The FDA approval is based on data from a comprehensive set of studies, including two randomized, double blind trials in which 144 nonpregnant women aged 19 to 54 years (Trial 1) and 189 nonpregnant women aged 18 to 54 years (Trial 2) were randomly assigned to receive secnidazole 2-g oral granules or placebo. In the modified intent-to-treat population, 67.7% of patients in Trial 1 and 53.3% in Trial 2 who received secnidazole experienced a clinical response 21 to 30 days after the first dose vs. 17.7% in Trial 1 and 19.3% in Trial 2 who received placebo (P < .001). Similarly, 40.3% of patients in Trial 1 and 34.6% of patients in Trial 2 who received secnidazole achieved a therapeutic response vs. 6.5% in Trial 1 and 3.5% in Trial 2 who received placebo (P < .001).
All treatment-emergent adverse events were mild or moderate in severity, the release said. The most common adverse events in clinical studies included vulvovaginal candidiasis (9.6%), headache (3.6%), nausea (3.6%), dysgeusia (3.4%), vomiting (2.5%), diarrhea (2.5%), abdominal pain (2%) and vulvovaginal pruritus (2%). No patients discontinued treatment due to adverse events.
If left untreated, BV, which affects 21 million aged 14 to 49 years each year in the U.S., can increase the risk for sexually transmitted diseases, preterm birth and low birth weight, according to the release. The most commonly prescribed oral regimen for BV requires twice-daily dosing for 7 days.

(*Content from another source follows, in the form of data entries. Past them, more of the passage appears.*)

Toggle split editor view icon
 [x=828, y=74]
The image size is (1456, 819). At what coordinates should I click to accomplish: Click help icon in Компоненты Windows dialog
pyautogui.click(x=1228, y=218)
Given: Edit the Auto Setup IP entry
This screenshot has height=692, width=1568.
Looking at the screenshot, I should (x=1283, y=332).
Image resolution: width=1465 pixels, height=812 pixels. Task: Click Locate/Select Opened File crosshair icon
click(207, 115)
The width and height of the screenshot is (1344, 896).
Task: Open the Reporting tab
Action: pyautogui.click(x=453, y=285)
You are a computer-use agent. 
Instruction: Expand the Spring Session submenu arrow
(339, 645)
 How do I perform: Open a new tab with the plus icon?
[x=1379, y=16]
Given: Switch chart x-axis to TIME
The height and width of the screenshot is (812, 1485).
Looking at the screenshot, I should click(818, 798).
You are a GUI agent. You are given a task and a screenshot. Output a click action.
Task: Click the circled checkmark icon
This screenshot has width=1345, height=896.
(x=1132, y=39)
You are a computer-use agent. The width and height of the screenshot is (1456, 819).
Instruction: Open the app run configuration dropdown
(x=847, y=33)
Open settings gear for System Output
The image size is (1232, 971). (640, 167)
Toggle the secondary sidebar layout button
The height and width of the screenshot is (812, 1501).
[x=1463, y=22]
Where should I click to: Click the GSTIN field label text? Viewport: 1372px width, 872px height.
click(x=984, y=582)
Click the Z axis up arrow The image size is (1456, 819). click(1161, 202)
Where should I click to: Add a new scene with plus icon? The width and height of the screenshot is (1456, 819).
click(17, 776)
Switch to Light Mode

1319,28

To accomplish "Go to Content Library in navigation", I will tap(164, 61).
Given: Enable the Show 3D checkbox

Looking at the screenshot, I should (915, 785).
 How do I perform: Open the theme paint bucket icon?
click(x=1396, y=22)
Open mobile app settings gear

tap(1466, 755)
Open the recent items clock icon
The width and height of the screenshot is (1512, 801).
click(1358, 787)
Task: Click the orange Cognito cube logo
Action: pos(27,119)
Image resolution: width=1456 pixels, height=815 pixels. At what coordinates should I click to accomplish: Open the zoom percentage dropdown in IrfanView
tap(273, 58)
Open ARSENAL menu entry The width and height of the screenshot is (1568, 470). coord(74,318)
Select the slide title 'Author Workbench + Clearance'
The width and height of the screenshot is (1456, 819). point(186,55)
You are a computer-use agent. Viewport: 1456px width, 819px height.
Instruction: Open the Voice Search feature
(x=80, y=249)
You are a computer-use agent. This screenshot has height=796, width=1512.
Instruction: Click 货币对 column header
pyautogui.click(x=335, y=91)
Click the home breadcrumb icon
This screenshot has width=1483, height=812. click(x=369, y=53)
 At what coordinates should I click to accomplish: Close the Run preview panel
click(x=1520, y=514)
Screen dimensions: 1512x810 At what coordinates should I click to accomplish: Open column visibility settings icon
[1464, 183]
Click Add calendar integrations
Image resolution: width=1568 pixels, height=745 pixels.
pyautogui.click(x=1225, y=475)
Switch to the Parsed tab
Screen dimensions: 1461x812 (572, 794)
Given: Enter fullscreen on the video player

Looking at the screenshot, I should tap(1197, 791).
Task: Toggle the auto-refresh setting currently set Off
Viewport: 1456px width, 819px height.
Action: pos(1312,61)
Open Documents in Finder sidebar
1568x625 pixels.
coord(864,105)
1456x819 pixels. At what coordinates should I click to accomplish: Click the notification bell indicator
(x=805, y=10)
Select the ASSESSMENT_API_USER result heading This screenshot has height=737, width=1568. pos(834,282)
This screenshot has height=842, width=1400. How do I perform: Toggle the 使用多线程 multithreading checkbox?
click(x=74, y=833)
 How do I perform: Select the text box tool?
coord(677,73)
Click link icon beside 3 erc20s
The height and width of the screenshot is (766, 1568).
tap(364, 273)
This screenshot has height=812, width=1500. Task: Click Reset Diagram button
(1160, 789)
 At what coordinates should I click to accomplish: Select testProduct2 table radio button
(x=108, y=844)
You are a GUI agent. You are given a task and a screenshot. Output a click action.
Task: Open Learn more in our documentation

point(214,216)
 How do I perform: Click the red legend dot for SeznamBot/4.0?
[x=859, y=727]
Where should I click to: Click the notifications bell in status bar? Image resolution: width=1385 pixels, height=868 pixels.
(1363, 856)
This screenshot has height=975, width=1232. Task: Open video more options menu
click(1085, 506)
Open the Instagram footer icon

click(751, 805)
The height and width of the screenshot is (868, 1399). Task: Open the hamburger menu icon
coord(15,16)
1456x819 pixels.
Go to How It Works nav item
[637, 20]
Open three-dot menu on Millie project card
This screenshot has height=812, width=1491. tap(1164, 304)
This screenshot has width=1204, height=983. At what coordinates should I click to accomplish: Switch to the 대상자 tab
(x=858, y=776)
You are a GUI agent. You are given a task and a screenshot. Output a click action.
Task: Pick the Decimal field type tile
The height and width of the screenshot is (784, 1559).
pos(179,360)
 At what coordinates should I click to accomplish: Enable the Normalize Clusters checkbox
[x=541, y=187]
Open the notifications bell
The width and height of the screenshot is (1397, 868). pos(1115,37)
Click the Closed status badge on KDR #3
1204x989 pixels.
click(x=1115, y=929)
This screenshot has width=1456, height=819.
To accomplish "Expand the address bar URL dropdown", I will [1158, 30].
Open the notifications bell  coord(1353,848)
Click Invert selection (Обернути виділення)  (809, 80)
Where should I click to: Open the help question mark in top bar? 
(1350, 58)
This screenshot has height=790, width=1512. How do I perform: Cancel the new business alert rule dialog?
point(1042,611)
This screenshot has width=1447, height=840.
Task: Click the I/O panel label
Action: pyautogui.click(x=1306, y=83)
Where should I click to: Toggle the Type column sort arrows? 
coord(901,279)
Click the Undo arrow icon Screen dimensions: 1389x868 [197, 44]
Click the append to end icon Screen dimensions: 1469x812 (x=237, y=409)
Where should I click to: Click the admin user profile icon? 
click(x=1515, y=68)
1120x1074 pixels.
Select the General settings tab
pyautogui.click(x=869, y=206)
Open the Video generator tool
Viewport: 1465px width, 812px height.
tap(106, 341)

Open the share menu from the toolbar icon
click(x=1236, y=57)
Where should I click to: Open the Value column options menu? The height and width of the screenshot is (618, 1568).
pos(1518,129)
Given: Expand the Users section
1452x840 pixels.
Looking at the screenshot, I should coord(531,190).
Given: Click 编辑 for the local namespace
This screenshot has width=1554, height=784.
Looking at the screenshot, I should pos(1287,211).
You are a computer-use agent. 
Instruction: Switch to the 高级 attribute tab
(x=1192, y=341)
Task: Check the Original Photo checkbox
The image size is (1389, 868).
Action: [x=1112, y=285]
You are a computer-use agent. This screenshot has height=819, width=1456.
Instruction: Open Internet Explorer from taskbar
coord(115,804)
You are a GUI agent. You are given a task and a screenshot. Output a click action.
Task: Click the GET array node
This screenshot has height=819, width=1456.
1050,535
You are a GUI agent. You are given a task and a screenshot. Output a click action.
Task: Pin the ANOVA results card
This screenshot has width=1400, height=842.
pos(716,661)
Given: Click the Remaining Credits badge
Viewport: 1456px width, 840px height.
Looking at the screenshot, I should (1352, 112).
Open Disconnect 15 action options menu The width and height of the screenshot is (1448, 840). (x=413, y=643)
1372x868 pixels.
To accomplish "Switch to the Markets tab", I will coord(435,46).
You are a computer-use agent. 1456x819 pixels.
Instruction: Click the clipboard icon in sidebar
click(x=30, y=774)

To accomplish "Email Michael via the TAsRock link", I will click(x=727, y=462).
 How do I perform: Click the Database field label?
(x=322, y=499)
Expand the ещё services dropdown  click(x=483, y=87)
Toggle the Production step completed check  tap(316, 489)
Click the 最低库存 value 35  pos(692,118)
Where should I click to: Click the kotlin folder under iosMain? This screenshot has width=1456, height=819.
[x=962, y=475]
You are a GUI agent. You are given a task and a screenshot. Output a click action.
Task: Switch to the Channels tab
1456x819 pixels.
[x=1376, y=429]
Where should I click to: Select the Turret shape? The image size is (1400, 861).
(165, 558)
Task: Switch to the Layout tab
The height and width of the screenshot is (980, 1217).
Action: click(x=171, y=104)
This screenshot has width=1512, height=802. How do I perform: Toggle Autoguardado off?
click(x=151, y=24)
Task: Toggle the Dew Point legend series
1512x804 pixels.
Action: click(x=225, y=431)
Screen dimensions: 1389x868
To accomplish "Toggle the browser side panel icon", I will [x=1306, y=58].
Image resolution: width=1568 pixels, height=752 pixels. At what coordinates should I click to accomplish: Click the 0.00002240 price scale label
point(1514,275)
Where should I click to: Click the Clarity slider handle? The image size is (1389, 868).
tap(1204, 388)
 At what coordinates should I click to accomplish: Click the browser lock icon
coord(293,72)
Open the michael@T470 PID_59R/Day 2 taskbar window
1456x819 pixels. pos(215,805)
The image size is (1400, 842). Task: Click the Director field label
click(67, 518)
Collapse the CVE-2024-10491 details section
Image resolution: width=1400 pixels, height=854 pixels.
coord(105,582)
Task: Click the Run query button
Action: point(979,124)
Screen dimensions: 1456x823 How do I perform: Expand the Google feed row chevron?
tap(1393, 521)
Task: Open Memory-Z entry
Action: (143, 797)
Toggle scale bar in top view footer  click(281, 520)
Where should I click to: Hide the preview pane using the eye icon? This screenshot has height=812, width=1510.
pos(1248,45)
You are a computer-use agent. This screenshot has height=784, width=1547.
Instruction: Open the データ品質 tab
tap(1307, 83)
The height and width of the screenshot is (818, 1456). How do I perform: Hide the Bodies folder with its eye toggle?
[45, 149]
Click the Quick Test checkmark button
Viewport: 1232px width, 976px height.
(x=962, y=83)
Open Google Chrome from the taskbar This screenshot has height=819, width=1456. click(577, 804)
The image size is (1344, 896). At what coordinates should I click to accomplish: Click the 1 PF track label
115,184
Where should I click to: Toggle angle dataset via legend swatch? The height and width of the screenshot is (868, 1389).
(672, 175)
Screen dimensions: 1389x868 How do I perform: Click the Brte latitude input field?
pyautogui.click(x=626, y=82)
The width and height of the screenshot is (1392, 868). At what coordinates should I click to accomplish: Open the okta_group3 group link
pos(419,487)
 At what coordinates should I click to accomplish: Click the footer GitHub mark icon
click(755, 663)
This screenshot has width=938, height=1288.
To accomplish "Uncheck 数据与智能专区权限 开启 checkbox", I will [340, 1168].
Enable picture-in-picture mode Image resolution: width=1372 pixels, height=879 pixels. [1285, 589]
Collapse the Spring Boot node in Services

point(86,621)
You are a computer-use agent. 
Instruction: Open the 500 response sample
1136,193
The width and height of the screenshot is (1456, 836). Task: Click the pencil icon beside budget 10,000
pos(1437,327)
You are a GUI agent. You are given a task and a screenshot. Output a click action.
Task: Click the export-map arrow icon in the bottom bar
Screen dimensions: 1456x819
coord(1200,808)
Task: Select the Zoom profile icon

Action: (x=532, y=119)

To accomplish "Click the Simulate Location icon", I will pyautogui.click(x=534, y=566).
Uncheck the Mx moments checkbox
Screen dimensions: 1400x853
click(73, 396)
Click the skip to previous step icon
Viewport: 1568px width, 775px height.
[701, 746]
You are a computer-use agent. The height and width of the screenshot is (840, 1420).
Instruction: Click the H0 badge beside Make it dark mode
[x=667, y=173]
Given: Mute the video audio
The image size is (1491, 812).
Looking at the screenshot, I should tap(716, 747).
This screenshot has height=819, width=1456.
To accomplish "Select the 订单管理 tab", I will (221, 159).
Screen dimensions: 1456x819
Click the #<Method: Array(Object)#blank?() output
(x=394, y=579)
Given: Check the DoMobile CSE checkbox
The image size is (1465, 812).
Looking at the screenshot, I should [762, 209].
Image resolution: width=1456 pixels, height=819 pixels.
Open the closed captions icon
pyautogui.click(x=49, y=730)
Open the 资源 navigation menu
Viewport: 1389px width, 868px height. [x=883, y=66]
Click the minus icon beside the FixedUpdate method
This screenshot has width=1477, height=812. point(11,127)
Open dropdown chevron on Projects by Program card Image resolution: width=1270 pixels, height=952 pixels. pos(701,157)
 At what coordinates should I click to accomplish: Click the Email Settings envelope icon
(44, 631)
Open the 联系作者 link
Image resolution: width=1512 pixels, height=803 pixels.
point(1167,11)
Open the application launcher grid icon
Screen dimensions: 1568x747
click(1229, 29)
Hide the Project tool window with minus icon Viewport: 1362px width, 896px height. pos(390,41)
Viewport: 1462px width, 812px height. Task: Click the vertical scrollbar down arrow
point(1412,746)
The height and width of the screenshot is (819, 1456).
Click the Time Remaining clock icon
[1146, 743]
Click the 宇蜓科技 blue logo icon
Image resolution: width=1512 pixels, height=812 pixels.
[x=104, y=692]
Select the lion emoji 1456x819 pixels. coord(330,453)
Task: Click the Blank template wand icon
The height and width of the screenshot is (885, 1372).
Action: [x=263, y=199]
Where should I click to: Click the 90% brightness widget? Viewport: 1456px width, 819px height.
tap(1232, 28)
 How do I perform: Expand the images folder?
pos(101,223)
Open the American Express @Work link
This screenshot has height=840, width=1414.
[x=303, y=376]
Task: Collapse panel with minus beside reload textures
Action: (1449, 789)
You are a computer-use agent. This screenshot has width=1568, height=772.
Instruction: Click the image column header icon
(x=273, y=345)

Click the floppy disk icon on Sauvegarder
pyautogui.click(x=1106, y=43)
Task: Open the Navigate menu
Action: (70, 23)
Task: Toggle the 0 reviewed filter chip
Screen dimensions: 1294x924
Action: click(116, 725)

However, evidence has shown that adherence to the current leading regimen is approximately 50%, the release said.
“The approval of Solosec finally gives women the option of a single, well-tolerated, oral dose treatment for BV, a common infection [that] can have many health consequences,” Paul Nyirjesy, MD, professor of obstetrics and gynecology at Drexel University College of Medicine in Philadelphia, said in the release. “A single dose regimen may improve adherence and the likelihood of a successful cure.”
Symbiomix Therapeutics. FDA Approves Symbiomix Therapeutics’ Solosec (secnidazole) Oral Granules for the Treatment of Bacterial Vaginosis in Adult Women. 2017. https://symbiomix.com/fda-approves-symbiomix-therapeutics-solosec-secnidazole-oral-granules-treatment-bacterial-vaginosis-adult-women/. Accessed September 18, 2017.
Symbiomix Therapeutics. Highlights of Prescribing Information. 2017. http://www.solosec.com/pdf/symbiomix-full-prescribing-information.pdf. Accessed September 18, 2017.
Disclosures: Nyirjesy is an investigator in clinical trials for secnidazole. Stern is an employee of Symbiomix.